Thursday, December 21, 2017

The Diagnosis

Does her head look okay to you?

Gently, "No."

Does her spine look normal to you?

Gently, "No."

After seeing multiple ultrasounds of three normal babies, I guess I could recognize when certain things didn't look right.  I knew her head wasn't as round as it should be.  I knew her spine was a little bit too curved.  The technician said, "You're asking me these questions as if you knew something wasn't right already."  I told her, "No, I just remember what the other three babies looked like, and she's different."

Then, the diagnosis.  

"It's spina bifida," the technician told me.

I think I was expecting her to say "scoliosis."  Spina bifida took me off guard.  I know what it is.  After volunteering for 7 years at a Radiothon fundraiser for Duke Children's Hospital, I had some experience with the condition and knew what it meant.  I looked at Bobby and said, "this is a big deal."  He knew.  Even without know what spina bifida meant, he knew.

So we sat, a little shocked, as the technician told us how impressed she was with how we were handling it.  We cried a bit as we told her that we had known before conception that God had a special idea in mind for this baby, and I told Gia my tears were indeed happy tears when she asked because, yes, we are still grateful for this blessing God has entrusted to us.  

She told us that Caroline's leg movement was fantastic, and that was a great sign.  She showed us the opening at the base of the spine where Caroline will eventually need surgery.  Apparently the location of the lesion is also a good sign.  Then she walked us to see Dr.
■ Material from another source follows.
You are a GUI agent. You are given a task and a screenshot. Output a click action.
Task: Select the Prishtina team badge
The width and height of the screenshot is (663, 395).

Davis.

Our doctor is the most wonderful OBGYN in Utah.  Probably in the world, if you want my opinion.  He was kind and calm as he spoke with us, but even he was a bit at loss for words.  He said it's only the second case he's had this year, and before that he can't remember having a baby with this condition in the past 10 years of his career.  So, there wasn't a whole lot he could tell us other than his experiences during his residency, although even that little bit of information helped.  We'll be going to see a specialist next week after we take a few days in St. George to digest the news.  Then we'll know more.

Have you ever seen the movie The Nativity?  I love watching it every year because, although not 100% Biblically accurate of course, it's so well done and gives a picture of how the characters of the Bible might have dealt with the situations surrounding Jesus' birth.  As we drove away from the doctor office, a line that Mary's character said played over in my head:

"Elizabeth, why is it me God has asked?  I am nothing."

I can't imagine what strength God sees in me to see fit to give me a gift with such special needs.  I often feel weak, emotional, forgetful, inadequate.  Why has He asked me?  I can only think that it's because this baby is not about me, but about what He's going to do in the world through her in spite of me.  When you see what incredible ways that Caroline touches people, you can know that it's is all because of the grace of God.  Not of my doing, but because of His strength and greatness and goodness. 

 So, we rejoice over this baby as we have with all our babies.  She's a blessing and a miracle, and we are excited to meet her and see who she will become.  

* UPDATE:  We have had tests done and seen a lot of doctors.  We are considering our surgical options but aren't sure what the next step is quite yet.  Please pray for God to give us wisdom to make the best choice.